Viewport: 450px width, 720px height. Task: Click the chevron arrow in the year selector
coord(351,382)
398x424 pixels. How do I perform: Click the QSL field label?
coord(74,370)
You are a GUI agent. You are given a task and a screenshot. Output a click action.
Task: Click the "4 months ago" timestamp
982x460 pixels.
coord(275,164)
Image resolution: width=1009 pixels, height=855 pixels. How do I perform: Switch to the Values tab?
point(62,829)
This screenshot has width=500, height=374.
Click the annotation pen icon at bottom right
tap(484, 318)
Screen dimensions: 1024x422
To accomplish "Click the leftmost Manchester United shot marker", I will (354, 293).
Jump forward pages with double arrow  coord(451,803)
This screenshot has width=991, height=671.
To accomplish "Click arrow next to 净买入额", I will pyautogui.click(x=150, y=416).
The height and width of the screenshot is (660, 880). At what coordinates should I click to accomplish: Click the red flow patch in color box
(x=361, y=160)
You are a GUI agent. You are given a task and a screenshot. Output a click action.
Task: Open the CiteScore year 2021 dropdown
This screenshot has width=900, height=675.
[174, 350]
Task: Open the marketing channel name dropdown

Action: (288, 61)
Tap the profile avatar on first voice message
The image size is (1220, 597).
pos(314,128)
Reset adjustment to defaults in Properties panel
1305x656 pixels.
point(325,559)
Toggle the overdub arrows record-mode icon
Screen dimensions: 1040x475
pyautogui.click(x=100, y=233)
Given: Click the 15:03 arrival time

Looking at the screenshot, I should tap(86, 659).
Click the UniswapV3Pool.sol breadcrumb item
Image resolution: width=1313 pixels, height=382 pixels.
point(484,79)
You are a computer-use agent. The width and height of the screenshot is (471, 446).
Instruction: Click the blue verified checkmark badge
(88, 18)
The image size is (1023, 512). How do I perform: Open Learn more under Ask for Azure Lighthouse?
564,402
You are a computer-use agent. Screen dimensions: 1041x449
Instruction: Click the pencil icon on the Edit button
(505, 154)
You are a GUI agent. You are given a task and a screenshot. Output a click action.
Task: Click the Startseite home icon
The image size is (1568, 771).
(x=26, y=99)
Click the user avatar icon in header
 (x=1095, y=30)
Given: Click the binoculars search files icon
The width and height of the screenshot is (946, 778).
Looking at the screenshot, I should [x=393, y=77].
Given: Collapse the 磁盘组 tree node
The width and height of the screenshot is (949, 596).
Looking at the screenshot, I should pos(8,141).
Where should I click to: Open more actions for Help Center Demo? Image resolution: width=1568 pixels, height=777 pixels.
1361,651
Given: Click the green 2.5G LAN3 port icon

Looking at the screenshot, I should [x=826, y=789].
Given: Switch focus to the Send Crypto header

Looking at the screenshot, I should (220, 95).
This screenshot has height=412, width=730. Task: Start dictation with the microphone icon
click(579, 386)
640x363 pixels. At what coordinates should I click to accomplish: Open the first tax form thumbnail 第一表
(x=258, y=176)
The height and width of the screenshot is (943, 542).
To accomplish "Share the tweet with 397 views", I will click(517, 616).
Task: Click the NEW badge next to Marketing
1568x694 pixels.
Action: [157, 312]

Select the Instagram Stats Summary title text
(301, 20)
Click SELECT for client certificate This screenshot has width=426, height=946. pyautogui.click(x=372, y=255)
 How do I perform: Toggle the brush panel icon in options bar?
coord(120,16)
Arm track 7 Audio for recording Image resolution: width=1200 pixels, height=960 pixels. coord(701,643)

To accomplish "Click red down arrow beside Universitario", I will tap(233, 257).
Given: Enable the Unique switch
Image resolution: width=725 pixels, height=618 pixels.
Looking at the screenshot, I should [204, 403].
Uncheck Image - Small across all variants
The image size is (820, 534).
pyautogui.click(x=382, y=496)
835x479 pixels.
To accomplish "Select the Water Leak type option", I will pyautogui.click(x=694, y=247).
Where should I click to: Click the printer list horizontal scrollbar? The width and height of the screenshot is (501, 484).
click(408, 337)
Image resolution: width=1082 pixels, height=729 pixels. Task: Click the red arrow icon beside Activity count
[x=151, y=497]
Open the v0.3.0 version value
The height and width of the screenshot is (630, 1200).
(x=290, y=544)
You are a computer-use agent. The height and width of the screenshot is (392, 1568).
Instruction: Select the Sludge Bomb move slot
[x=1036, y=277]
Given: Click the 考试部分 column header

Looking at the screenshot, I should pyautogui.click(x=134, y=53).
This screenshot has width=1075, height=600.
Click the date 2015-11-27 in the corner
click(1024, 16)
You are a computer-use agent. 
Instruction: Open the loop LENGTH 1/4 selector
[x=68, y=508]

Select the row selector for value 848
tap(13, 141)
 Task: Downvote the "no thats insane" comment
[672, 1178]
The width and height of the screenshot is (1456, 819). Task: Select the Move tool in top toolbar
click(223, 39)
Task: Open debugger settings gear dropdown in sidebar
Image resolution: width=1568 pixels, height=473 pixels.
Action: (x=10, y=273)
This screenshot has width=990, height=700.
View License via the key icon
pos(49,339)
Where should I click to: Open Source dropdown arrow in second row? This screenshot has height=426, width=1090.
# # #
• Aim of the task: Please restate the records in full, word for word.

• Response for this exercise:
Viewport: 450px width, 720px height. Task: Click the chevron arrow in the year selector
coord(351,382)
398x424 pixels. How do I perform: Click the QSL field label?
coord(74,370)
You are a GUI agent. You are given a task and a screenshot. Output a click action.
Task: Click the "4 months ago" timestamp
982x460 pixels.
coord(275,164)
Image resolution: width=1009 pixels, height=855 pixels. How do I perform: Switch to the Values tab?
point(62,829)
This screenshot has width=500, height=374.
Click the annotation pen icon at bottom right
tap(484, 318)
Screen dimensions: 1024x422
To accomplish "Click the leftmost Manchester United shot marker", I will (354, 293).
Jump forward pages with double arrow  coord(451,803)
This screenshot has width=991, height=671.
To accomplish "Click arrow next to 净买入额", I will pyautogui.click(x=150, y=416).
The height and width of the screenshot is (660, 880). At what coordinates should I click to accomplish: Click the red flow patch in color box
(x=361, y=160)
You are a GUI agent. You are given a task and a screenshot. Output a click action.
Task: Open the CiteScore year 2021 dropdown
This screenshot has width=900, height=675.
[174, 350]
Task: Open the marketing channel name dropdown

Action: (288, 61)
Tap the profile avatar on first voice message
The image size is (1220, 597).
pos(314,128)
Reset adjustment to defaults in Properties panel
1305x656 pixels.
point(325,559)
Toggle the overdub arrows record-mode icon
Screen dimensions: 1040x475
pyautogui.click(x=100, y=233)
Given: Click the 15:03 arrival time

Looking at the screenshot, I should tap(86, 659).
Click the UniswapV3Pool.sol breadcrumb item
Image resolution: width=1313 pixels, height=382 pixels.
point(484,79)
You are a computer-use agent. The width and height of the screenshot is (471, 446).
Instruction: Click the blue verified checkmark badge
(88, 18)
The image size is (1023, 512). How do I perform: Open Learn more under Ask for Azure Lighthouse?
564,402
You are a computer-use agent. Screen dimensions: 1041x449
Instruction: Click the pencil icon on the Edit button
(505, 154)
You are a GUI agent. You are given a task and a screenshot. Output a click action.
Task: Click the Startseite home icon
The image size is (1568, 771).
(x=26, y=99)
Click the user avatar icon in header
 (x=1095, y=30)
Given: Click the binoculars search files icon
The width and height of the screenshot is (946, 778).
Looking at the screenshot, I should [x=393, y=77].
Given: Collapse the 磁盘组 tree node
The width and height of the screenshot is (949, 596).
Looking at the screenshot, I should pos(8,141).
Where should I click to: Open more actions for Help Center Demo? Image resolution: width=1568 pixels, height=777 pixels.
1361,651
Given: Click the green 2.5G LAN3 port icon

Looking at the screenshot, I should [x=826, y=789].
Given: Switch focus to the Send Crypto header

Looking at the screenshot, I should (220, 95).
This screenshot has height=412, width=730. Task: Start dictation with the microphone icon
click(579, 386)
640x363 pixels. At what coordinates should I click to accomplish: Open the first tax form thumbnail 第一表
(x=258, y=176)
The height and width of the screenshot is (943, 542).
To accomplish "Share the tweet with 397 views", I will click(517, 616).
Task: Click the NEW badge next to Marketing
1568x694 pixels.
Action: [157, 312]

Select the Instagram Stats Summary title text
(301, 20)
Click SELECT for client certificate This screenshot has width=426, height=946. pyautogui.click(x=372, y=255)
 How do I perform: Toggle the brush panel icon in options bar?
coord(120,16)
Arm track 7 Audio for recording Image resolution: width=1200 pixels, height=960 pixels. coord(701,643)

To accomplish "Click red down arrow beside Universitario", I will tap(233, 257).
Given: Enable the Unique switch
Image resolution: width=725 pixels, height=618 pixels.
Looking at the screenshot, I should [204, 403].
Uncheck Image - Small across all variants
The image size is (820, 534).
pyautogui.click(x=382, y=496)
835x479 pixels.
To accomplish "Select the Water Leak type option", I will pyautogui.click(x=694, y=247).
Where should I click to: Click the printer list horizontal scrollbar? The width and height of the screenshot is (501, 484).
click(408, 337)
Image resolution: width=1082 pixels, height=729 pixels. Task: Click the red arrow icon beside Activity count
[x=151, y=497]
Open the v0.3.0 version value
The height and width of the screenshot is (630, 1200).
(x=290, y=544)
You are a computer-use agent. The height and width of the screenshot is (392, 1568).
Instruction: Select the Sludge Bomb move slot
[x=1036, y=277]
Given: Click the 考试部分 column header

Looking at the screenshot, I should pyautogui.click(x=134, y=53).
This screenshot has width=1075, height=600.
Click the date 2015-11-27 in the corner
click(1024, 16)
You are a computer-use agent. 
Instruction: Open the loop LENGTH 1/4 selector
[x=68, y=508]

Select the row selector for value 848
tap(13, 141)
 Task: Downvote the "no thats insane" comment
[672, 1178]
The width and height of the screenshot is (1456, 819). Task: Select the Move tool in top toolbar
click(223, 39)
Task: Open debugger settings gear dropdown in sidebar
Image resolution: width=1568 pixels, height=473 pixels.
Action: (x=10, y=273)
This screenshot has width=990, height=700.
View License via the key icon
pos(49,339)
Where should I click to: Open Source dropdown arrow in second row? This screenshot has height=426, width=1090.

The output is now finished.